Introduce a "release version" layer into the hierarchy and maintain separate copies of the customer data as it is changed (e.g., "snapshots"). Then, at some point, "release" the changes by keeping the latest snapshot and removing the other snapshots made since the prior release. (Essentially you're doing your own versioning, but as regular content and by managing and removing intermediate versions of each customer that are not needed for posterity.) PRO: Everything is content with the same structure and is thus easy to compare/analyze. CON: You have to manage all versioning activities.
Introduce a "release version" layer into the hierarchy, where you copy the latest state of a customer's subgraph into a new "release". But, for recurring changes (since the last release), use JCR versioning. (When a new release is made, remove the versions from the version history.) PRO: All releases are content with the same structure and are easy to compare/analyze. CON: You have to manage the "release" logic, and intermediate changes are tracked differently.
Use JCR versioning at the customer level, accept that each version will be larger, but address the performance implication by removing versions of a customer where possible. PRO: Use JCR versioning API for all tracking. CON: version history doesn't have exactly the same structure.

#3 is essentially what you were originally asking about, whereas #1 is basically one form of "doing it all" in your application. Of course, you probably should investigate and prototype any design approach to make sure it truly does fit your needs - only you know enough to make an educated decision.

Hope this helps!

P.S. Thanks again for starting this discussion. I've found it extremely valuable, and I'm sure others will, too.
Actions
4. Re: Jcr modelling with versioning best-practise question

chrispoulsen Aug 21, 2012 10:01 AM (in response to rhauch)
Thank you for your suggestions/insights, they are highly appreciated!

I expect that most of the changes to our customer models will be property changes once the models are created.

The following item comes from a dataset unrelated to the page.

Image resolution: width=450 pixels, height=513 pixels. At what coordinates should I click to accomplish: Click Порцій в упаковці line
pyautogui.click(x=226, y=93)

I am expecting to switch to Modeshape 3 when it leaves beta, the new feature-set looks very interesting and we've also had some trouble with hibernate leaking memory during byte[] reads from oracle, so moving to infinispan with jdbc cacheloader sounds tempting.

Btw. are we supposed to be able to hold all jcr data (model graphs) in memory/infinispan in MS3 at once or is it clever enough allow us to have large models with big movies etc. attached. (The large binary contents are usually only referenced "directly and one at the time" as some download-servlet provides them as streams as web clients (browsers) link to them - so they are not needed for most model operations.

As we are interested in having tree-wide versioning like known from subversion I've thought about implementing the following scheme:

Our content nodes will have a "d:versionable" mixin requiring that a revision number/timestamp is specified.
When nodes are created the revision number is extracted from a sequence and set on the nodes.
When nodes are updated we use jcr versioning to keep history for those particular nodes (this will in almost every case happen deeply in the graph and only affect few nodes) and the "current node" will receive a new revision number from the sequence.
When nodes are "deleted" they are versioned using jcr versioning (like for update) - but instead of removing them; they are marked with a "d:deleted" mixin to allow me to programmatically investigate their jcr version history looking for a relevant revision number.
When working with "historical" data things should be read-only to avoid screwing up things.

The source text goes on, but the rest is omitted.